Our first daughter, Rosie, was born in 1975 and our second, Theo, in 1978, and I didn't go back to work till 1981 so I served my stretch as a stay-at-home mother. I did it with reasonably good grace, I hope, though I still go cold at the words ‘playgroup duty’ or, worse still, ‘papier mâché’. Luckily Finsbury Park at that time was absolutely seething with saintly mothers who would ring and say they planned to spend the afternoon making papier mâché masks and would my daughters like to join in? Would they just! The problem came when I had to offer some equivalent treat. Luckily I soon discovered that the biggest treat you could give these middle-class Finsbury Park children was to plonk them in front of the telly, because they weren't allowed to watch telly at home. There was as much puritanism around television in those days (the early Eighties) as there is around, say, recycling or food additives now. But David could say, and often did say, with the authority born of his media-studies research, that it was positively
good
for children to watch television. The consequence was that our daughters, who were allowed to watch as much television as they liked, rarely bothered to, while their friends sat glued to our box.

The only writing I did during these playgroup years was a hefty tome called
The Heyday of Natural History
about the effect of Darwinism on popular Victorian natural history books. It seems completely mad in retrospect but my thinking was that it would be easier, with children, to write an historical book based on library research than to flit around doing freelance journalism. Boy, was I wrong! The book got excellent reviews, and still counts as my calling card with people like Sir David Attenborough, but I bitterly regret doing it. It was five years' hard work, for almost no money, and proved what any of my Oxford tutors could have told me – that I had no natural vocation for scholarship.
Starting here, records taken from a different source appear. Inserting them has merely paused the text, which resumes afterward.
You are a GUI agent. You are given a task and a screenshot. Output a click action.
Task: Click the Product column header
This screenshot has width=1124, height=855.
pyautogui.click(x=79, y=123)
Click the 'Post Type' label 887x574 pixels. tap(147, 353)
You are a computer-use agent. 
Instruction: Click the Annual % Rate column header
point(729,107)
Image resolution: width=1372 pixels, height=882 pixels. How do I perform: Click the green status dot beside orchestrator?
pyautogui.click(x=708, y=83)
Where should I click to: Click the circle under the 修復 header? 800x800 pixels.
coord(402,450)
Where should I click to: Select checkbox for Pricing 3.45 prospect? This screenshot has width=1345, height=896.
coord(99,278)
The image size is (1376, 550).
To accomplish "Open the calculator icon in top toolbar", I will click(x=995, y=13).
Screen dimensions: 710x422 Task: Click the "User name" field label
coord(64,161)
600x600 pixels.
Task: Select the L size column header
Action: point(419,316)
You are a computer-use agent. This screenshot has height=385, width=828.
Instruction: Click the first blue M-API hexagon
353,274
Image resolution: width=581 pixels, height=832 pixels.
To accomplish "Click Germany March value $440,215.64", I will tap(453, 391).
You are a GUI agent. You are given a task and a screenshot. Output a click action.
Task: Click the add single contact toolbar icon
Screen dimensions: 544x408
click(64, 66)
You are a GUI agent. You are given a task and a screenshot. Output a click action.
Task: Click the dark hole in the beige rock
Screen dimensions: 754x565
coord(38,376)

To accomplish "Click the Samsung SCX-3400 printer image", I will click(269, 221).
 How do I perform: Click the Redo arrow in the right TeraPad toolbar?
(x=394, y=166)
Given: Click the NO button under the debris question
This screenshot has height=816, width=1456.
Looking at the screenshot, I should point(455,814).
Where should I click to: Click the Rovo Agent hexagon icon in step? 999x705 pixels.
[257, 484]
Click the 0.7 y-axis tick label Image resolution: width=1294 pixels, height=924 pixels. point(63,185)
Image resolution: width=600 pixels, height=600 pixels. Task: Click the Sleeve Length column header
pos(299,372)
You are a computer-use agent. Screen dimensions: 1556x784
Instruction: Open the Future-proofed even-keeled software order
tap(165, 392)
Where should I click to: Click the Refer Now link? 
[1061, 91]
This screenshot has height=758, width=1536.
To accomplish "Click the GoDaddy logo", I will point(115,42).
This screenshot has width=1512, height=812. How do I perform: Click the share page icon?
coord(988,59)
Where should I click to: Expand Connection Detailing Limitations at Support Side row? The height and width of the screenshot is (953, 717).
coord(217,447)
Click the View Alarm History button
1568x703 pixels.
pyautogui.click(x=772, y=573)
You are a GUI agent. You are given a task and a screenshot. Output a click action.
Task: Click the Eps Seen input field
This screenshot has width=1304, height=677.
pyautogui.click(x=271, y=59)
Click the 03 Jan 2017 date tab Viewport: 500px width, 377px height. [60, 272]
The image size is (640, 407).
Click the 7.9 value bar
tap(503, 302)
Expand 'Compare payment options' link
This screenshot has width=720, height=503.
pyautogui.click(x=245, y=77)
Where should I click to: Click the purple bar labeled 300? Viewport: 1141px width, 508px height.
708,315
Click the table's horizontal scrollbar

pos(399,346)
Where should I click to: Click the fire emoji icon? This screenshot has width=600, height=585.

The saddest outcome was that, before I wrote
Heyday
, I used to love reading Victorian natural history books and searching for them in second-hand bookshops, but afterwards I could hardly bear to look at them, even the real beauties like Philip Gosse's
Tenby
.

It was dear old Harry Fieldhouse who got me back into journalism. He had left
Penthouse
and I'd lost track of him. But apparently he was working at the
Telegraph
Magazine and told the editor that I was an expert on natural history (ha!) and therefore the right person to interview the Nobel Prize-winning ethologist Konrad Lorenz in Vienna. The commission came completely out of the blue (I didn't know then that Harry was behind it); I hadn't done any journalism for years and in fact had never interviewed a heavyweight scientist like Lorenz, but of course I was thrilled to go to Vienna. I worried beforehand that Lorenz would be too dry a subject, but he proved to be an extraordinarily charming, cultured, fascinating man, and I remember lying in my Viennese hotel room thinking, ‘This is amazing – I am being
paid
to meet someone I would kill to meet anyway.’ Until then, I hadn't had any particular ambition, but suddenly at thirty-six I knew what I wanted to do – interviewing, and lots more of it.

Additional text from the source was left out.